船井総研「部品加工業」経営FAXレター

今こそ取り組むべき!部品加工業のための「業績アップ」最新事例   ~「断る」ことで、生産性をアップさせる~

髙野 雄輔
更新日:2017.06.28

3月のコラムでは、多能工化を進めることで生産性を向上させた事例についてお伝え致しましたが、そうはいってもなかなか…という部品加工業の皆様が殆どだと思います。そこで今回は、自社が加工すべきワークの見極め、つまり「断る」ことで生産性をアップさせた部品加工業の事例をお伝え致します。自動車向けの部品を中心に加工を行っている機械加工業A社は、主要顧客B社の仕事が売上の10数%を占めている状態で、この顧客からの仕事の利益率が非常に低いことが悩みでした。そこでA社は思い切って客先の仕事を断ったところ、売上は落ちてしまいましたが利益率は大幅に改善し、営業利益がマイナスだったA社の経営は、B社の仕事を断った期から黒字に転換しました。

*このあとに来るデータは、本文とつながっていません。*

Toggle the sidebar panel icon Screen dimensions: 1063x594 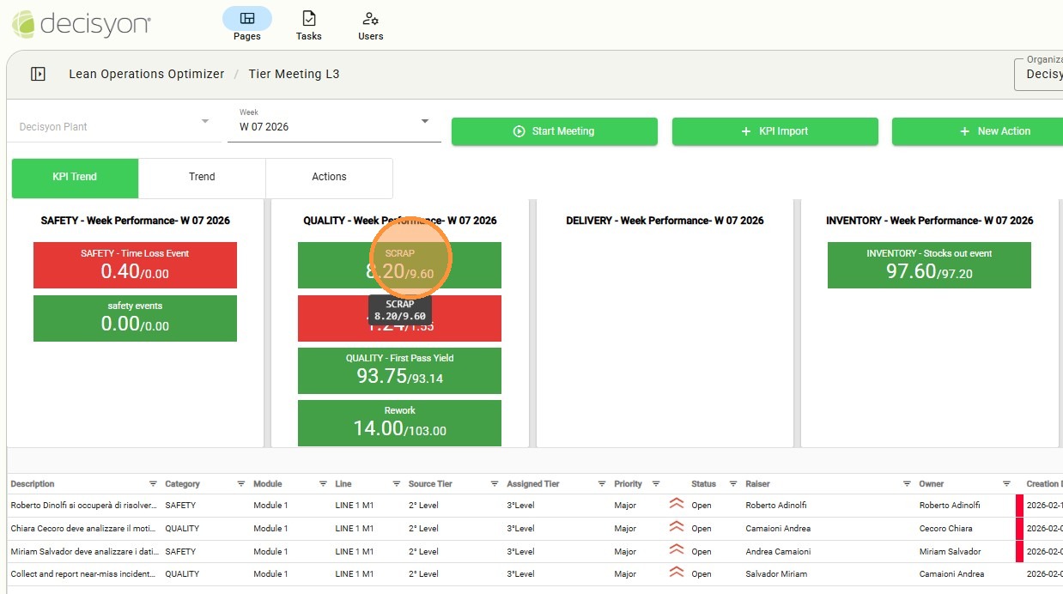click(x=38, y=74)
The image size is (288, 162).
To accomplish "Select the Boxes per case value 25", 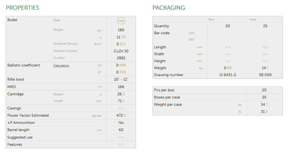I will click(x=264, y=97).
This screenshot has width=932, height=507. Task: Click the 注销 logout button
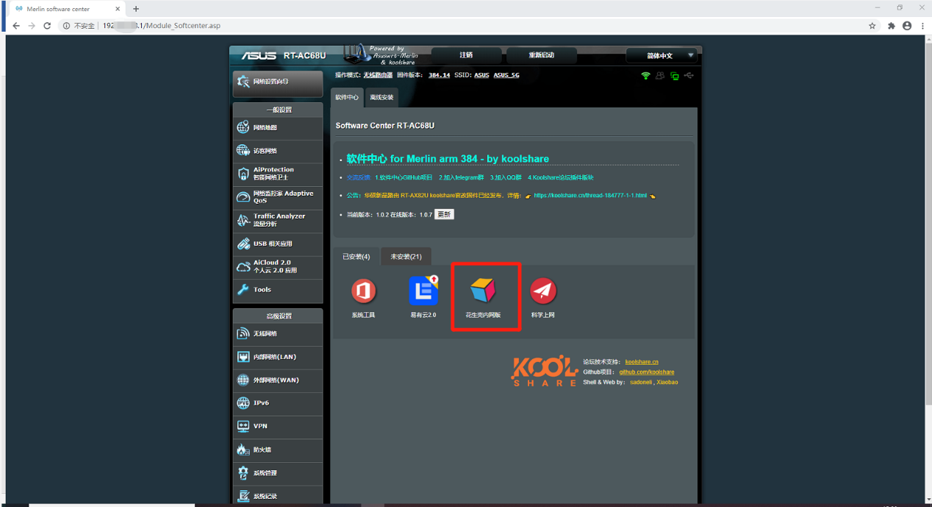click(x=466, y=55)
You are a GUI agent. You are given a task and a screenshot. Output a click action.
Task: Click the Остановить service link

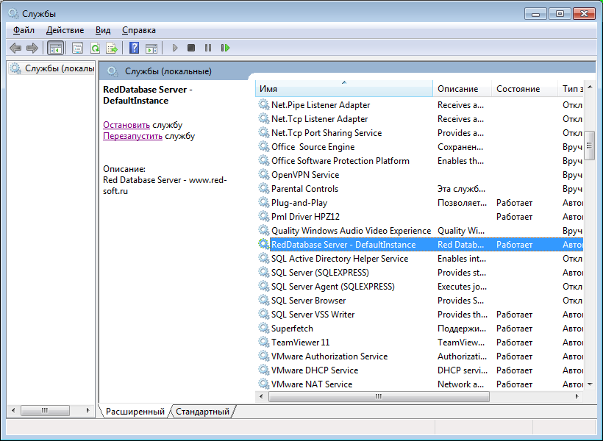coord(126,125)
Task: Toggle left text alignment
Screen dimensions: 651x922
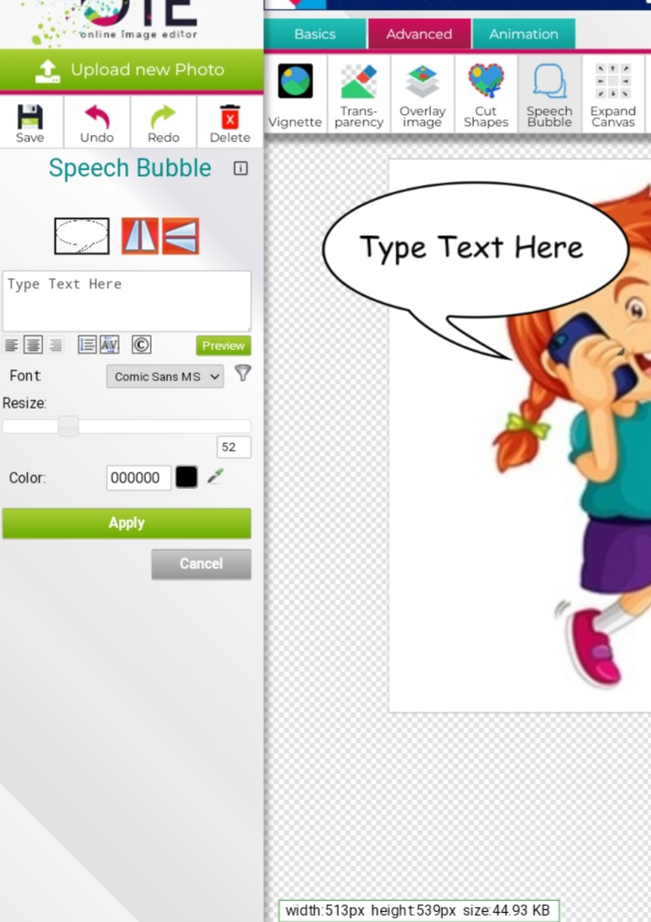Action: [12, 345]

また機械加工業C社でも、先の仕事の目途は立っていませんでしたが利益率の極端に低い顧客からの注文を断ることで、他の利益率の高い仕事がはかどり、新規顧客を開拓せずとも売上はそのままで利益率を10%以上アップさせることに成功しました。つまり、利益率が低い商品を見極め、それを押さえながら利益率の高い仕事をこなした結果、全社的な利益率を改善した、ということです。実はこの2社は、機械加工といっても特殊な加工分野に属するので、こうした「断る」ということが出来たという背景があります。しかし、私はすべての部品加工業はこうした対応ができると考えています。なぜなら、一見とても無謀で勇気の必要な「断る」という行為は、次の新しい仕事や顧客を常に開拓しておく、顧客と仕事の入れ替えを常に念頭に置きながら経営を行っておけばそれほど難しいことではないからです。人材の確保が難しい中、生産性のアップは部品加工業にとっては大きな課題です。目の前の仕事もこなしながらも、未来への投資のためにも利益を確保し、中長期的な視点を持って経営をしていくことが今後ますます求められます。